Ok, so you want to run some nice docker containers. After some success you realise your little application has a several hundred MB sized container! After a bit of digging you realise your container is based at some point on a full Linux distro. Turns out this is pretty common.

So after some more reading you find that you have a few options:

  • Base your image off something like "busybox" which will give you a pretty nice and small base.
  • Base your image off "scratch" which is a reserved container name that is completely empty.
  • Build your binary in a full OS image and chain the scratch image, copying just the things you need into scratch.

Wait, what?

The busybox image is nice, but it contains a bunch of things your probably never going to use. If your obsessed with minimalism it's going to annoy you looking inside that container.

You can try to run regular compiled programs, but you have to use ldd $(which program) to figure out all the shared libraries and copy them into your container - fragile!! It's fragile because the environment you build from is probably different than the busybox environment (eg: different libc).

It turns out the closest you will get to success is to write your thing in golang. Why? Because golang gives you the option of compiling statically. Yay! And it mostly works. It works until you use some golang library that depends on a shared object. Dammit, back to copying shared object files inside the container again :-/

The other road is to use a full OS image to build all your things, then make an inventory of all the required things and copy them from the build image into a scratch image. Ugh.

C rules again

So the "easiest" thing is to write your program in C and link as much as you can statically. For libs that don't provide a static option copy the shared objects into the container for runtime linking.

Writing webapps in C... Um.

Where too?

I don't know but I feel there are a few issues:

  • High level languages relying on being in an OS environment (I'm looking at you Perl - requiring a C complier for all that XS)
  • It's really hard to make a stand-alone executable that has zero dependencies (and does something useful).
  • People are lazy and just base their container images off debian or ubuntu because they can't be bothered figuring all this out.
  • There is a tendency for higher level languages to call into "C" shared objects (I know shared objects are not "C", but they are probably compiled from C so..). It's probably better than rewriting all that code hundreds of times but it does mean your fancy language inherits all that baggage from the old world.

There is no technical reason why we can't have tiny efficient Docker containers. A simple statically compiled golang program is still almost 10MB in size, and while it's a shit ton of machine code it's still small compared to containers based off a full debian distro for no good reason.

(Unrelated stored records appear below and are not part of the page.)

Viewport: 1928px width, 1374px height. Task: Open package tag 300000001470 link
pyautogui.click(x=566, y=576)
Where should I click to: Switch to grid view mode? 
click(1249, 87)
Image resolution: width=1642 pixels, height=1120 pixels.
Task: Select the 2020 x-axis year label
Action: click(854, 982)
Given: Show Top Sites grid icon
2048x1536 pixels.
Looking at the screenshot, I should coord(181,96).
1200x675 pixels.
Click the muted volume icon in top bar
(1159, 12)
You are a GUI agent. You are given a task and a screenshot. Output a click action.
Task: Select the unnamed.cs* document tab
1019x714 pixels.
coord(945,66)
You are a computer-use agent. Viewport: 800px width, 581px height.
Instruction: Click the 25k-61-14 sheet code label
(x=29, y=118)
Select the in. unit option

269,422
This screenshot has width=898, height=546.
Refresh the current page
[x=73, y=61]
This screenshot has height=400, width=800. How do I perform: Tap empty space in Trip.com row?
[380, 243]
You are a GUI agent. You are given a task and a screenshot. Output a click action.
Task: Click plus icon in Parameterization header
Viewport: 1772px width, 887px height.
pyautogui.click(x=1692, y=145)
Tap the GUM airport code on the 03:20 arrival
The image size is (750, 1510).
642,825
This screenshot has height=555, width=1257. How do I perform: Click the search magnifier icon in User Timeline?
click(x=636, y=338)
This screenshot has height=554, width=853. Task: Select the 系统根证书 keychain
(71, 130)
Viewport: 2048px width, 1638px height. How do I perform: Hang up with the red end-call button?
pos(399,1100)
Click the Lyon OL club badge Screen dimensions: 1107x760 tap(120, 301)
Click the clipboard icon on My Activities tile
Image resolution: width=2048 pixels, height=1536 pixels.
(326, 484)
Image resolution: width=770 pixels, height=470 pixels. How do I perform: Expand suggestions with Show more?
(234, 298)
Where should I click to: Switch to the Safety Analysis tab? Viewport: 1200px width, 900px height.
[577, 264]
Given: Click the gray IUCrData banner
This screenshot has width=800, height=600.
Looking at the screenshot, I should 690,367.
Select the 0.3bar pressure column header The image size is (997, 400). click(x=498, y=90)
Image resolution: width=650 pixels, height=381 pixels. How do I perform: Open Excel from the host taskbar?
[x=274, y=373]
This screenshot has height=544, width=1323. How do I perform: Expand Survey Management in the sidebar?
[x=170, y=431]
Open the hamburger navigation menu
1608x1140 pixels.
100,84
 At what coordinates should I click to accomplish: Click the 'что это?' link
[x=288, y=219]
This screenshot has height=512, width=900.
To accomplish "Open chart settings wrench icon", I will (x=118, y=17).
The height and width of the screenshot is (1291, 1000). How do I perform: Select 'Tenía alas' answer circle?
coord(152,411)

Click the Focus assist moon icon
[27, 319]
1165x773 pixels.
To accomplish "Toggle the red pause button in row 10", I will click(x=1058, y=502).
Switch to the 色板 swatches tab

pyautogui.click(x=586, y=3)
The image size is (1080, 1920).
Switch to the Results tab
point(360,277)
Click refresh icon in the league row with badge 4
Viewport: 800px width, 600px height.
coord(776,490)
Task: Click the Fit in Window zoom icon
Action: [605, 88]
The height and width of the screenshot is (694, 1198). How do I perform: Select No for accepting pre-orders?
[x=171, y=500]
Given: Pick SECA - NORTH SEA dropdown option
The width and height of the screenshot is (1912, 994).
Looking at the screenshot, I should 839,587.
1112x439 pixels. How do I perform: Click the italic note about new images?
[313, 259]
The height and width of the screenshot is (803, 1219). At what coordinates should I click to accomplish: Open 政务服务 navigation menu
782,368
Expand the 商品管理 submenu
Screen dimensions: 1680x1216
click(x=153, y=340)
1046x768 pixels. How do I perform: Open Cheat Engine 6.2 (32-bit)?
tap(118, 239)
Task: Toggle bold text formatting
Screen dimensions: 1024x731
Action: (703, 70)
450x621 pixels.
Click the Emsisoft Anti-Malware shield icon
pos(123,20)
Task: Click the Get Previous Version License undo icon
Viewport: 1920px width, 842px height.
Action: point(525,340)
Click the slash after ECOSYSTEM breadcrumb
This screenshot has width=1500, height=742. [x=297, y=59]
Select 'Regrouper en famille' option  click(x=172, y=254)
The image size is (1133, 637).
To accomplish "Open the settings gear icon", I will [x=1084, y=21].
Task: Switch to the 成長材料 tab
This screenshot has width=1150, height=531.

At the end of the day it would be nice to somehow revisit all this stuff now we are in the 21st century and try to throw off some of the baggage that we have. Debian actively discourages library packages from distributing static archives (for good reason), which makes liking libraries statically more difficult. So I guess what we need is a way to bundle up an application with it's shared libraries into a container-friendly thing. But then all the higher level things have to be taught how to play nicely with that, and that's unlikely.